April 7, 2002

MONO CLIFFS - 25th Sideroad entrance (North side)

Meeting report and photos by Alexis Burnett


 We had a small group of three people on this walk in the northern section of Mono Cliffs Park. We started out heading south down the Bruce trail across a large open meadow and decided to explore down along the escarpment/cliffs where we could get out of the wind (and we always find cool things in this area).

The temperature had dropped a little over-night and the morning sunshine had given way to some overcast skies and cold NW winds. As we traveled down the hillside we flushed out a grouse who had been feeding on the ground. 

We also came upon some wild turkey tracks (shown here)!


There were lots of tracks in the snow and we followed a few of them. Grouse, raccoon, porcupine, deer and squirrel were among the animals who were moving around in this area. We stopped to examine some "chews" on a large-toothed aspen tree and were not quite sure if they were made by rabbit/snowshoe hare or porcupine? The teeth marks seemed to not be too large, but we did not know the size variations of these three animals either. Some of the gnawings were near the ground while some others were higher up in the trees, we discounted rodents as a result of the teeth marks being too large.

We also found some apple twigs that had been browsed by a small rodent, perhaps a mouse?
As we moved on we noticed that there were a lot of grouse tracks moving along the tops of the cliffs in a curious, round-about way.

Here is a photo of the ruffed grouse track.


We sat for a while on top of some of these cliffs and watched the Turkey Vultures soar over-head riding the thermal updrafts caused by the cliffs. Later we came to an area where there were 6-8 Vultures up in the same tree. They seem to have certain trees that they like to hang out in. 

As we descended down into the valley bottom we stopped to admire the beauty of the rock walls and the plants that barely etch out a living in this tough environment.

We noticed a large stick nest, on a rock ledge that we guessed to be from a bird of prey and took note of its location hoping to come back in a few weeks and see if it is in use.


Along the base of the cliff we noticed a fairly well worn animal trail and a number of scats interspersed equidistant to each other all the way along the trail.

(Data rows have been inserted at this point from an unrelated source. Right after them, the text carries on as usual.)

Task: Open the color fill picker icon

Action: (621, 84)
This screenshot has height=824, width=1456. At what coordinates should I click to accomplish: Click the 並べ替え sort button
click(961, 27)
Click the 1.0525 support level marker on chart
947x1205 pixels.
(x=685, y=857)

Judging by size and location we guessed these to be coyote scats. He/she seemed to really want people to know that this was her territory! What do you think?
We came across some sumac trees that seemed to have their bark torn off the stems. The tender furry bark near the tips of the branches was chewed away by some animal. The bark seemed to be frayed at the ends and there were no signs of teeth marks. We did not know what to make of it. We wanted to say porcupine, but it didn't look like typical porcupine browse. With the frayed ends we thought that it could perhaps be a bird or maybe a squirrel, but then would the bark have a 'cut' or 'frayed' looking appearance? If you have any ideas we would love to hear from you.  (sorry, no picture)

Finally as we neared the road, along the edge of the tree-line, we came upon some beautiful fresh canine tracks traveling the edge of the field, stopping every so often to look out into the open area. Beautiful Tracks. We felt privileged that this animal left its tracks for us to discover. We have our guesses to the species of this animal, do you have yours?